Una advertencia para todos los que se la comen / Artforhum, 1972 / Bizness


Por Claudio Iglesias



¿Qué le dice un ladrón al dueño de un banco? Nada. ¿Qué le dice un grafitero al mundo del arte? ¿Lo manda a cagar? ¿Lo burla? ¿Lo desprecia? De todo un poco. El ladrón de museos no es Robin Hood: se parece más a un detective con el sobretodo salpicado de ginebra barata y quemaduras de cigarrillo. Y algo viene a decir en un ambiente saturado de optimismo, promesas de una Argentina exportadora de cultura y opacidad generalizada en los vericuetos del dinero. Yendo hacia atrás, hacia los clásicos (Rafael Ferrer viene muy a cuento), Franco Ferrari repone las circunstancias de embalaje y depósito de las obras de arte convertidas en capital silencioso, al son de las billeteras y las cucharas de plata que mueven el mundo. Por pedido de la empresa transportadora que donó las cajas, fueron borrados los nombres de de los propietarios de las obras. Tanto tag y tatuaje de los objetos, recuerda el mercado de animals en pie, más que el street art.

Pero el ladrón de museos no quiere tener pesadillas con los sistemas de producción y circulación del arte como un asunto limpio, escolar, plausible de ser esclarecido, y en eso el boricua Ferrer también es pertinente.

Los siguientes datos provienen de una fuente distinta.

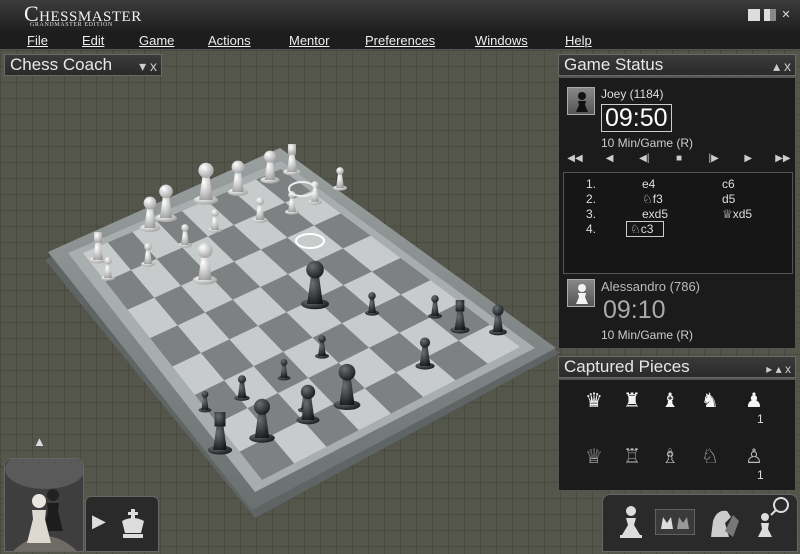  What do you see at coordinates (156, 40) in the screenshot?
I see `menu-game: Game` at bounding box center [156, 40].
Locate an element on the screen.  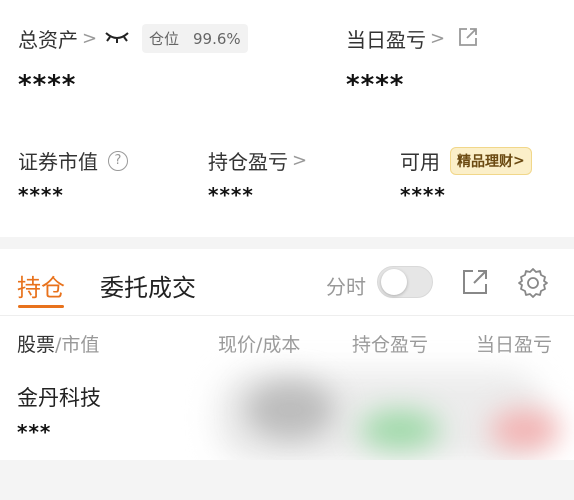
daily-pl-label: 当日盈亏 is located at coordinates (386, 40).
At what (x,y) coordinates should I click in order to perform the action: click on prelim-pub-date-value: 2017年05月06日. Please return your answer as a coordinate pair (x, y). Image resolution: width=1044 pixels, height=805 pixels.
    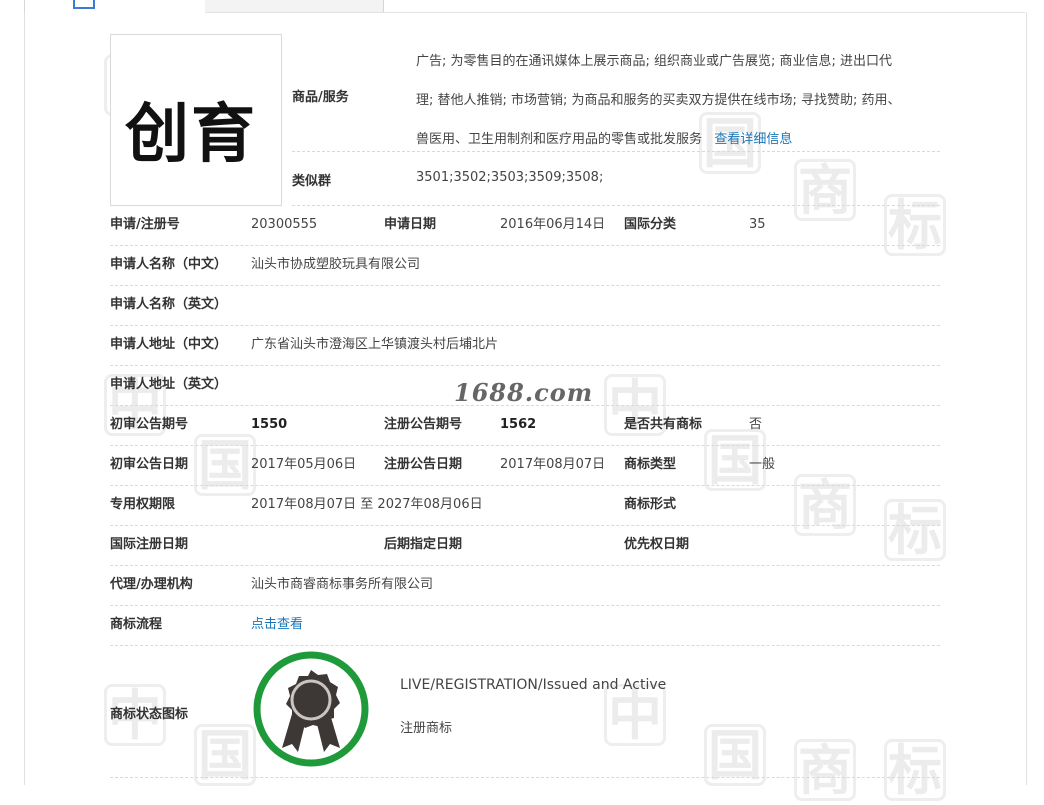
    Looking at the image, I should click on (304, 464).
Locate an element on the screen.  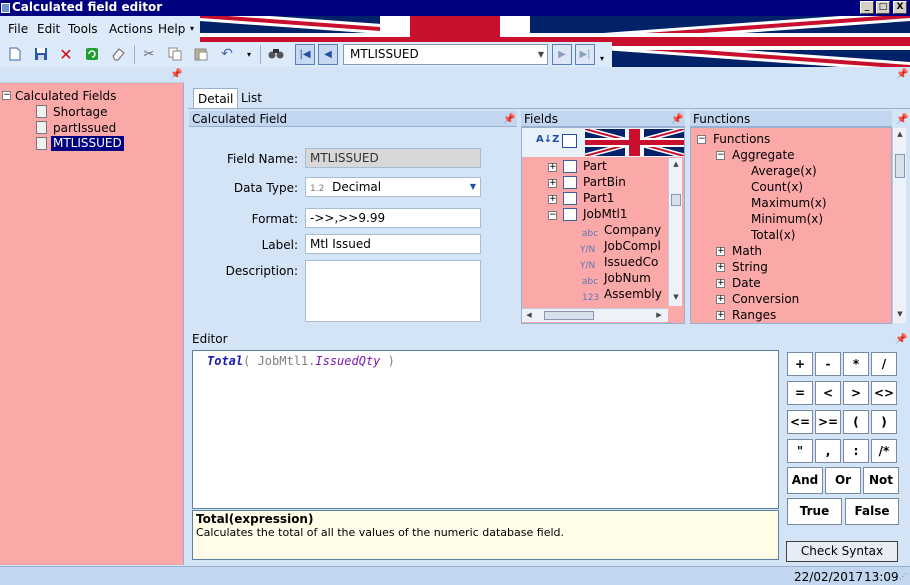
key-minus: - is located at coordinates (828, 364).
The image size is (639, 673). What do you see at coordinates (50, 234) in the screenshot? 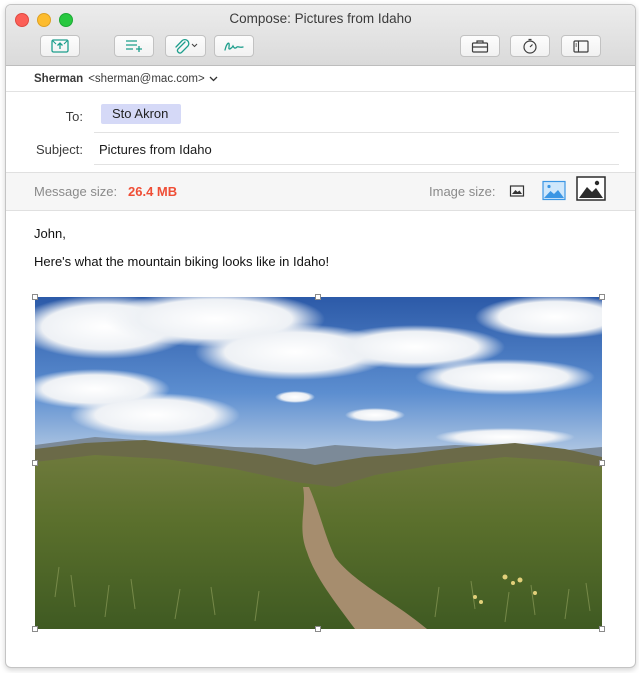
I see `message-greeting: John,` at bounding box center [50, 234].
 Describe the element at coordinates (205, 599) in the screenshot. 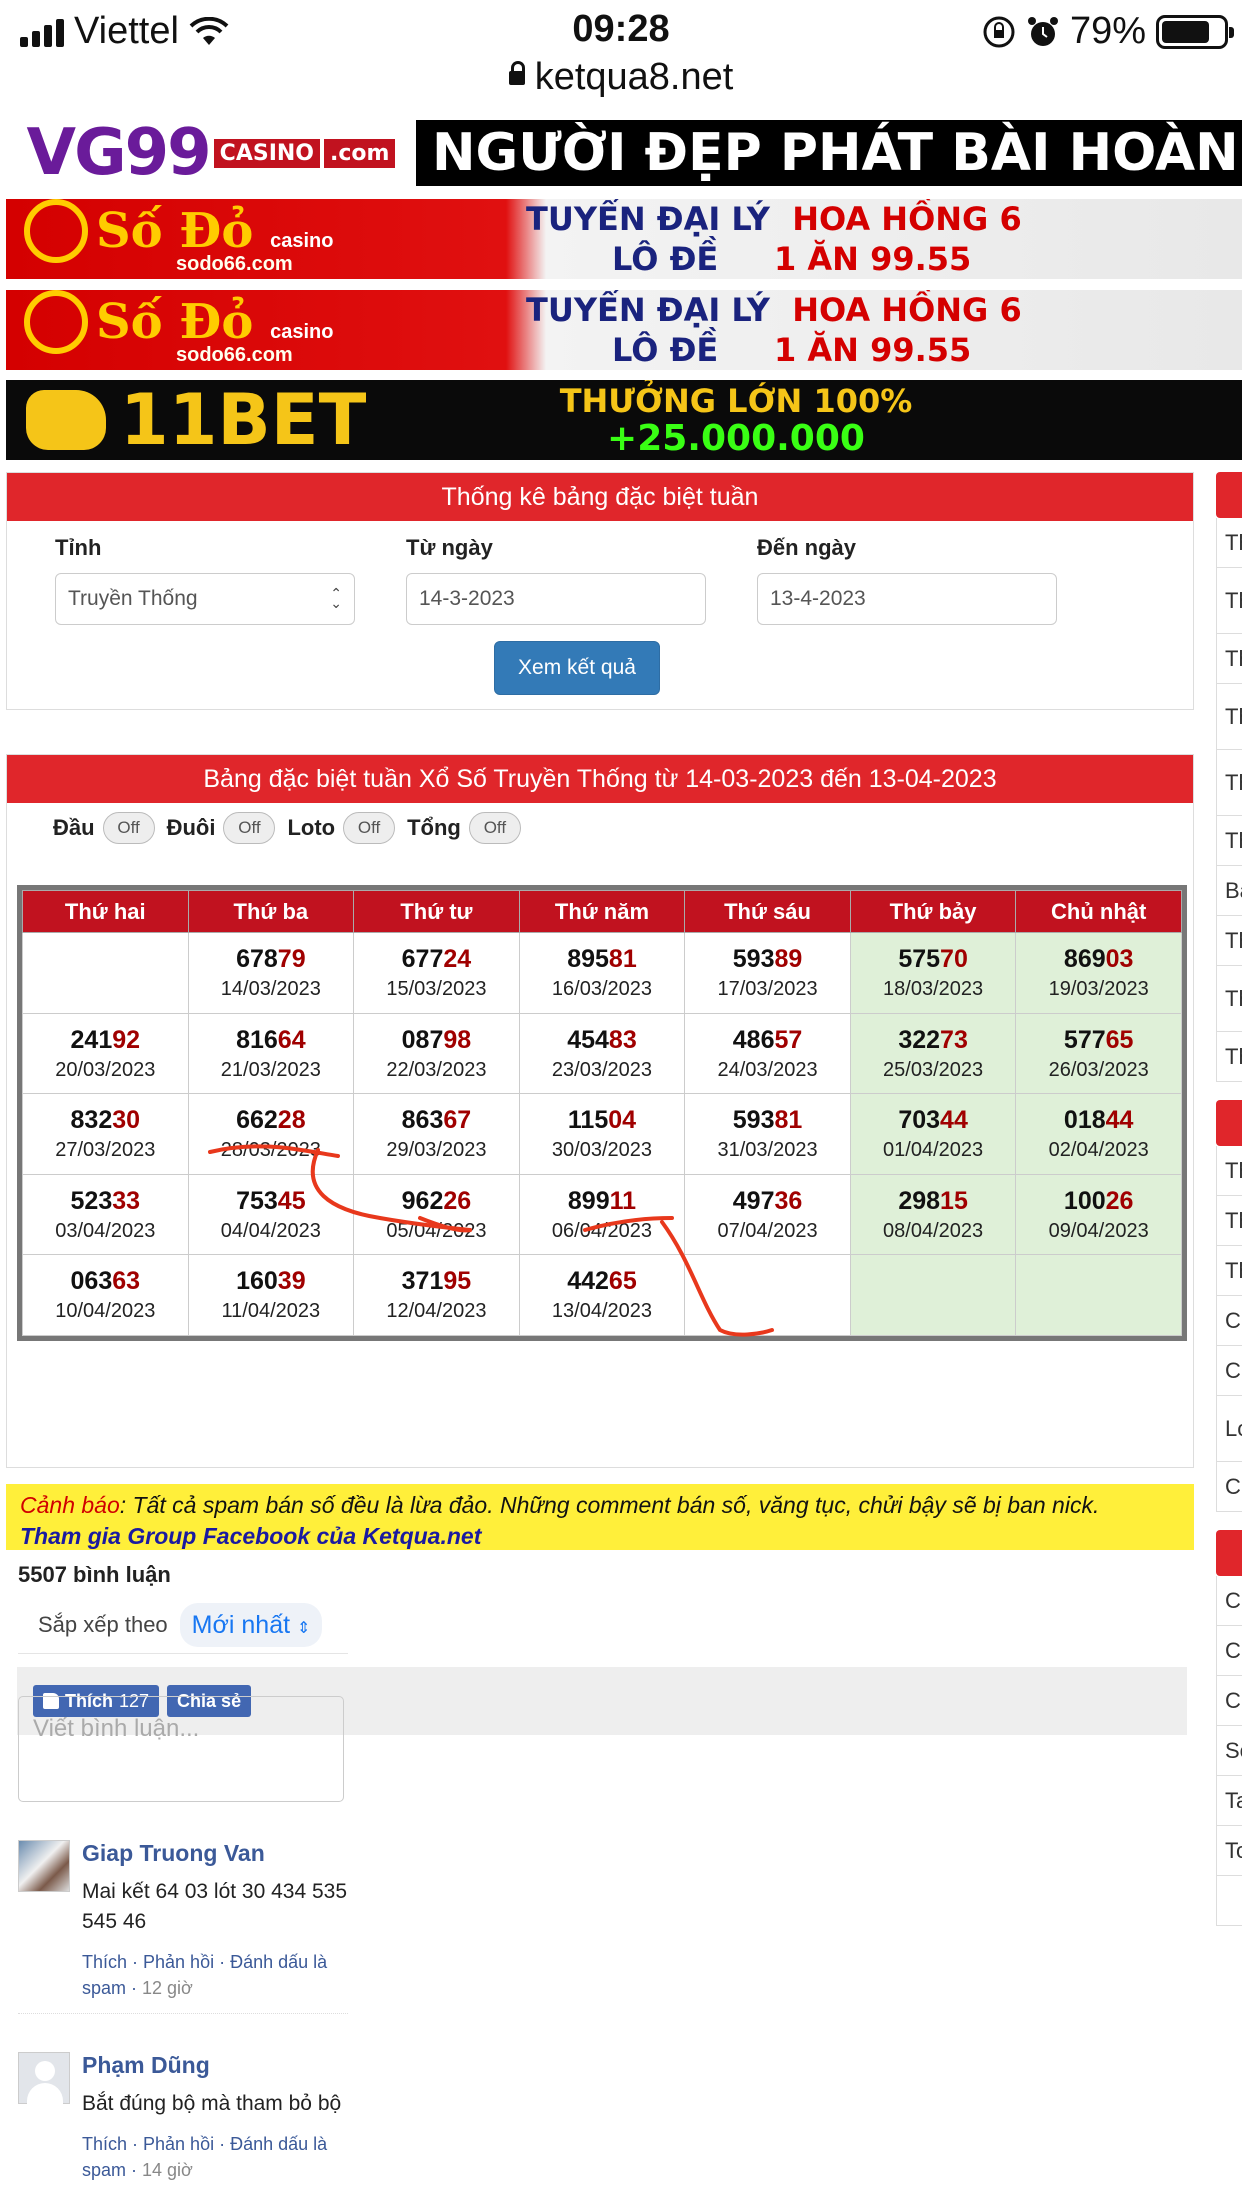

El dinero es turbio, como la realidad. La suya es una consideración ética sobre lo que significa ser artista en un mundo sucio, más policial negro que crítica institucional. Las cajas, además de los bancos de arte que fueron noticia hace un tiempo, recuerdan la escena típica de película mafiosa en la que unos  criminales hacen negocios en la trastienda de una discoteca, con las armas sobre la mesa, mientras del otro lado la gente que no sabe sigue bailando. Detrás de la pared, dentro de la caja, hay negocios. Arte, se preguntaba Ferrer en la rampa del Guggenheim, para quién.